After the first four rounds of the season, five varsity teams remained undefeated, including, from Bishop O’Dowd, the teams of Shawn Cunningham & Anna Johnson and Ryan Seideman & Tommy Vaughan, and, from Windsor, the team of Claire Ernst & Anna Skarr. Around 17 teams earned a ballot count of 3-1, including teams from Bishop O’Dowd, Campolindo, Dougherty Valley, Sonoma Academy, and Windsor. Unfortunately, since the information packet hasn’t been released yet, the entirety of the winning records are not available.
This tournament also gives us an introduction to partnerships for the upcoming season: the most notable divergence from my earlier predictions lies in Windsor’s top teams, as the partnerships of Lily Foster & Sebastian Miller and Tori Sheber & Jackson St. Amant mix things up, becoming Miller & St. Amant and Foster & Sheber.
For your convenience, included below is the open field, with known undefeated teams in bold, and known 3-1 teams in italics:
Analy: 1 team (Salkeld & Wilson)
Unknown: 1 team (Macpherson & Owens)
Bentley: 5 teams (Burshteyn & Holt, Bond & Heywood, Furer & Oczkus, Dubensky & Huang)
Unknown: 1 team (Bearson & Battles)
Bishop O’Dowd: 7 teams (Cunningham & Johnson, Seideman & Vaughan, Porter-McAvoy & Walsh, Beittel & White, McKenna & Hurtado, Figueroa & Ho, Choy & Mills)
Campolindo: 4 teams (Gomez-Siu & Hayes, Hanvey & Moore, Gong & Li, Liao & Rodriguez)
Dougherty Valley: 3 teams (Bhalla & Saranath, Sagar & Verma, Sawhney & Yu)
Irvington: 7 teams (Barma & Singh, Meswani & Moturi, Yoo & Liu, Acharya & Singh, Despande & Lingampali, Karshik & Mishra, Harith & Ghosh)
Leland: 2 teams (Davison & Lutzker, Larkin & Hess)
Lowell: 5 teams (Pollock & White, Chin & Rosenfeld, Cheng & McLean, Sutton & Wilcox, Chen & Jungreis)
Miramonte: 2 teams (Fogarty & Pister, Baum & Wang)
Santa Rosa: 5 teams (Fay & Suter, Spizman & Duffy, Bribiescas & Haugen, Galbraith & Hansen, Staten & Pastis)
Sonoma Academy: 7 teams (Maciorowski & Noel, Greenberg & Kolling, Bottari & Tamar-Mattis, Duncan & Saxena, Kornfein & Nekton, Marian & Teran, Griffin & Hynes)
Sonoma Valley: 2 teams (Kemp & Libbey, Cabrera & Gallo-Gaffner)
Windsor: 12 teams (Ernst & Skarr, Amant & Miller, LeRoy & Hatcher, Chu & Fraga, Davis & Escarcega, Shimizu & Shimizu, Inman & Hulett, Lavell & Nevin, Rosenthal & Dondero, Canozeri & Young, Espinoza & Ramirez, Christensen & Silver)
From a competitor’s perspective, this definitely wasn’t the easiest tournament to understand.
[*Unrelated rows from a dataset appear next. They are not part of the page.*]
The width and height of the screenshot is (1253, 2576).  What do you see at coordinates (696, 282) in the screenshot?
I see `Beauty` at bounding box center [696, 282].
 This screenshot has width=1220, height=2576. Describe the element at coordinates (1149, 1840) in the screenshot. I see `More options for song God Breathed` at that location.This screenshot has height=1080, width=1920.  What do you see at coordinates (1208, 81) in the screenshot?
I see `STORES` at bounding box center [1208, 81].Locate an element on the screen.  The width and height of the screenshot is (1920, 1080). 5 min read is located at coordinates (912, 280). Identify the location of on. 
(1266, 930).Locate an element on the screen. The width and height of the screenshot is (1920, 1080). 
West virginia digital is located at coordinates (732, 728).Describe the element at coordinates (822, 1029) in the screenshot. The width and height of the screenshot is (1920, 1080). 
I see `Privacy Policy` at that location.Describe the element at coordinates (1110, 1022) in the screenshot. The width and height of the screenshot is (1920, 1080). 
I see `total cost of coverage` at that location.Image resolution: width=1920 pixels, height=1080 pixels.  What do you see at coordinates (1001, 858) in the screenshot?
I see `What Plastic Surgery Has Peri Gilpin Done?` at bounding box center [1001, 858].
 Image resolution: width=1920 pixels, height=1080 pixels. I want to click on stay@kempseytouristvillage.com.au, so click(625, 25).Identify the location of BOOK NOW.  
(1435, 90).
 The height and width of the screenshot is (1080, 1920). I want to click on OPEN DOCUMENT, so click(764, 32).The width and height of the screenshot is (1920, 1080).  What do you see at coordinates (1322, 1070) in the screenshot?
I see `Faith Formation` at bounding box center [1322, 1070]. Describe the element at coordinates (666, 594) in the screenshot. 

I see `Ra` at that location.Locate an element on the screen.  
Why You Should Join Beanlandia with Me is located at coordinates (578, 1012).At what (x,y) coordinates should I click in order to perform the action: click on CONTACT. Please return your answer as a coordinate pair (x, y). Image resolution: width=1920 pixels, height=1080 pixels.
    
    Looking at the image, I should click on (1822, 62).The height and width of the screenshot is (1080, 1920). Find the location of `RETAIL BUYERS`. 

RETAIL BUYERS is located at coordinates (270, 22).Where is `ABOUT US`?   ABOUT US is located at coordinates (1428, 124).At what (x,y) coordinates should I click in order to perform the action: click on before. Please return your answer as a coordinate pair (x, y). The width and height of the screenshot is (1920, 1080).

The resolutions, while interesting, did seem to require some tricky maneuvering to keep affirmative and negative ground equal, and the need for topicality arguments in many rounds seemed to have a detrimental effect on parent judges, as we might expect. Of course, since the Banana Classic is, in essence, a warm-up tournament, and since we can expect primarily parent judges in the season to come, this tournament served for many as a reminder that in our style of debate, we must always focus on judge adaptation, rather than simply argumentation.
And, furthering the warm-up aspect of the tournament, the banana trophies this year look amazingly realistic-- so there could be a few banana-confusion choking mishaps in the debate community’s future.